• _Exercise description_:
Work out how many lines of the entries have the word "panel" in them. Respond with that number only.

• _Collected data entries_:

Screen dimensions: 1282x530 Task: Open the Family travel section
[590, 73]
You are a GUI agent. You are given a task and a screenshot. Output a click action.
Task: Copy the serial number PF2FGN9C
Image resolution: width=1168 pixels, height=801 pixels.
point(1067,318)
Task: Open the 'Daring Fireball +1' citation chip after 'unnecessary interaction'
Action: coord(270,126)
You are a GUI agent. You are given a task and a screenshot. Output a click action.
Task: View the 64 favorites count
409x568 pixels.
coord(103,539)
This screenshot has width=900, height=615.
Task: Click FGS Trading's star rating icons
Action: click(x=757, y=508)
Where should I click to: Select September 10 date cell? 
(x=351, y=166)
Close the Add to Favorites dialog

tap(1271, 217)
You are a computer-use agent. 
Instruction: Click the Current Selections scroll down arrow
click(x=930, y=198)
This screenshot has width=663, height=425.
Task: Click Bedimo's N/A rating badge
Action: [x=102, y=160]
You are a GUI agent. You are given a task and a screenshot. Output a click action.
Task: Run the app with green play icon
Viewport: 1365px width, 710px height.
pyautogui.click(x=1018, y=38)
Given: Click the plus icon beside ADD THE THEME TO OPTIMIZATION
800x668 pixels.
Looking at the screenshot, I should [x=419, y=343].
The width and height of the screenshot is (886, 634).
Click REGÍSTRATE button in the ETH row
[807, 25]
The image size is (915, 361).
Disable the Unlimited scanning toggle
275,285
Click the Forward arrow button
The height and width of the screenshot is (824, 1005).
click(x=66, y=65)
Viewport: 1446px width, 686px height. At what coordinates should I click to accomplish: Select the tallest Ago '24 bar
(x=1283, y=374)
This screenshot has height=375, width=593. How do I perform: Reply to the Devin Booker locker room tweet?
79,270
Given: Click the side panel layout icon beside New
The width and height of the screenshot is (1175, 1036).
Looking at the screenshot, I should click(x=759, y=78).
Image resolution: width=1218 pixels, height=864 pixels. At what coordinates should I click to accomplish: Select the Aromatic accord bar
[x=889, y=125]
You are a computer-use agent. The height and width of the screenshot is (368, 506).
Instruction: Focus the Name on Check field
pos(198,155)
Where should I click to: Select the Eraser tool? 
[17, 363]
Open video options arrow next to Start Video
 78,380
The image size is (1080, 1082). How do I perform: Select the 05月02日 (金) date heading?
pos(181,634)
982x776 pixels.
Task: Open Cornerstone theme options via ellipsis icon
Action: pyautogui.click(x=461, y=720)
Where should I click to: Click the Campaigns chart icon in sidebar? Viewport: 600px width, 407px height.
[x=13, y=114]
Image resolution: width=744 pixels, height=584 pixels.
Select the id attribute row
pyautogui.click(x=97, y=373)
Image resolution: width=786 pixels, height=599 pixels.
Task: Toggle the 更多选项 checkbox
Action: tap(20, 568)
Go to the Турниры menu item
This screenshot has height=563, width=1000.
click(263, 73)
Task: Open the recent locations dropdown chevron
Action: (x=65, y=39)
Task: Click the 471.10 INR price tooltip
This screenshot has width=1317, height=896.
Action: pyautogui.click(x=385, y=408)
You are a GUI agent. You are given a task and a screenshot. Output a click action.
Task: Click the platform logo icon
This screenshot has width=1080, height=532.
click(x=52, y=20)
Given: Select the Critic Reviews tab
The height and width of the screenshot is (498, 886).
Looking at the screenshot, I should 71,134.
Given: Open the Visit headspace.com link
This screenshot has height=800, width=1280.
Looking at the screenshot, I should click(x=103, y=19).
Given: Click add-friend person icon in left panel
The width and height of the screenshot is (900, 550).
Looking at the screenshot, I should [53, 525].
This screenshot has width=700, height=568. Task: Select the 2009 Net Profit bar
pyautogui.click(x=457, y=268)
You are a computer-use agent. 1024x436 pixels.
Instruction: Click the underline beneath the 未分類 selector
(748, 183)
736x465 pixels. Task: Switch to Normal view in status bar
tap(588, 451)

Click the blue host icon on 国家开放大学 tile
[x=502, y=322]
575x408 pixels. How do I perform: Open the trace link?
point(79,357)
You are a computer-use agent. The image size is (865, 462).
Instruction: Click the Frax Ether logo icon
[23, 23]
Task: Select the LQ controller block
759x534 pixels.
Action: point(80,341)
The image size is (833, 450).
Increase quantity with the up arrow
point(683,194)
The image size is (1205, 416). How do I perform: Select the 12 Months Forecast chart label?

• _Task solution_:
2